◆ DATASET RECORDS ◆
============
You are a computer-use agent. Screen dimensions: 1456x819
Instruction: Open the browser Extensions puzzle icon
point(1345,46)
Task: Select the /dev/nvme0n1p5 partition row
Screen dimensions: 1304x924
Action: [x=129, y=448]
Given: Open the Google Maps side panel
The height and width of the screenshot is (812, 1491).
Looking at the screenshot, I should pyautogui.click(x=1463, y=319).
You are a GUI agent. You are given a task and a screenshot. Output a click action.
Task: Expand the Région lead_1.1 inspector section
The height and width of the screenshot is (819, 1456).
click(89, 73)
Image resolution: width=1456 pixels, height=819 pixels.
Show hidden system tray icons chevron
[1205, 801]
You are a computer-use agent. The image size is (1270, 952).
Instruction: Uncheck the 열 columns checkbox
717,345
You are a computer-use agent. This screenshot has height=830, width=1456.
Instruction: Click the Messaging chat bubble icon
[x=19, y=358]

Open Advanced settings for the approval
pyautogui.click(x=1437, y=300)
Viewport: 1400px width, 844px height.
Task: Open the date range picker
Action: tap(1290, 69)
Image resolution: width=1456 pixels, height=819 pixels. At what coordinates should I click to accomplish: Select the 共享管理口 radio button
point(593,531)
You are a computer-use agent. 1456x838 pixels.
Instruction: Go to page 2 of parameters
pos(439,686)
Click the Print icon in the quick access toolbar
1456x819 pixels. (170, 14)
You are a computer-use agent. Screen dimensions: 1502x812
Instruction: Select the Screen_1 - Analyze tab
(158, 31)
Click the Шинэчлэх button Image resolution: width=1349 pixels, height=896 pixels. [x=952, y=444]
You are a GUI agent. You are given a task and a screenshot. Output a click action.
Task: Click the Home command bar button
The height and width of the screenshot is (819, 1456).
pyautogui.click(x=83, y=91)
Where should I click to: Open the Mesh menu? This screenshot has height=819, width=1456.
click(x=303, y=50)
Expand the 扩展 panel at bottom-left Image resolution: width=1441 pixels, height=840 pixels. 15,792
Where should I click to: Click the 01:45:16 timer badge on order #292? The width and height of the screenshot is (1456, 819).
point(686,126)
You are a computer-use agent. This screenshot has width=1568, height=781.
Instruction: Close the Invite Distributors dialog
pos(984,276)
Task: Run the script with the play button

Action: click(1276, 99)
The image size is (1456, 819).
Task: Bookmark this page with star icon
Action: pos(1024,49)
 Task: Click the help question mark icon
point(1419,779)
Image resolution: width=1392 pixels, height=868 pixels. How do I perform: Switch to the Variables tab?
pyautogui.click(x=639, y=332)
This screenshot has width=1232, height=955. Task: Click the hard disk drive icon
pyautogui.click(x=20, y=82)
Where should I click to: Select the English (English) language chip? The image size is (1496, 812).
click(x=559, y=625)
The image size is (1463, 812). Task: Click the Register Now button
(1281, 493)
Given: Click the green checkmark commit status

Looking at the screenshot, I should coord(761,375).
============
◆ EXERCISE BRIEF ◆
Write the whole listing out again exactly.

◆ RESULT ◆
You are a computer-use agent. Screen dimensions: 1456x819
Instruction: Open the browser Extensions puzzle icon
point(1345,46)
Task: Select the /dev/nvme0n1p5 partition row
Screen dimensions: 1304x924
Action: [x=129, y=448]
Given: Open the Google Maps side panel
The height and width of the screenshot is (812, 1491).
Looking at the screenshot, I should pyautogui.click(x=1463, y=319).
You are a GUI agent. You are given a task and a screenshot. Output a click action.
Task: Expand the Région lead_1.1 inspector section
The height and width of the screenshot is (819, 1456).
click(89, 73)
Image resolution: width=1456 pixels, height=819 pixels.
Show hidden system tray icons chevron
[1205, 801]
You are a computer-use agent. The image size is (1270, 952).
Instruction: Uncheck the 열 columns checkbox
717,345
You are a computer-use agent. This screenshot has height=830, width=1456.
Instruction: Click the Messaging chat bubble icon
[x=19, y=358]

Open Advanced settings for the approval
pyautogui.click(x=1437, y=300)
Viewport: 1400px width, 844px height.
Task: Open the date range picker
Action: tap(1290, 69)
Image resolution: width=1456 pixels, height=819 pixels. At what coordinates should I click to accomplish: Select the 共享管理口 radio button
point(593,531)
You are a computer-use agent. 1456x838 pixels.
Instruction: Go to page 2 of parameters
pos(439,686)
Click the Print icon in the quick access toolbar
1456x819 pixels. (170, 14)
You are a computer-use agent. Screen dimensions: 1502x812
Instruction: Select the Screen_1 - Analyze tab
(158, 31)
Click the Шинэчлэх button Image resolution: width=1349 pixels, height=896 pixels. [x=952, y=444]
You are a GUI agent. You are given a task and a screenshot. Output a click action.
Task: Click the Home command bar button
The height and width of the screenshot is (819, 1456).
pyautogui.click(x=83, y=91)
Where should I click to: Open the Mesh menu? This screenshot has height=819, width=1456.
click(x=303, y=50)
Expand the 扩展 panel at bottom-left Image resolution: width=1441 pixels, height=840 pixels. 15,792
Where should I click to: Click the 01:45:16 timer badge on order #292? The width and height of the screenshot is (1456, 819).
point(686,126)
You are a computer-use agent. This screenshot has width=1568, height=781.
Instruction: Close the Invite Distributors dialog
pos(984,276)
Task: Run the script with the play button

Action: click(1276, 99)
The image size is (1456, 819).
Task: Bookmark this page with star icon
Action: pos(1024,49)
 Task: Click the help question mark icon
point(1419,779)
Image resolution: width=1392 pixels, height=868 pixels. How do I perform: Switch to the Variables tab?
pyautogui.click(x=639, y=332)
This screenshot has width=1232, height=955. Task: Click the hard disk drive icon
pyautogui.click(x=20, y=82)
Where should I click to: Select the English (English) language chip? The image size is (1496, 812).
click(x=559, y=625)
The image size is (1463, 812). Task: Click the Register Now button
(1281, 493)
Given: Click the green checkmark commit status

Looking at the screenshot, I should coord(761,375).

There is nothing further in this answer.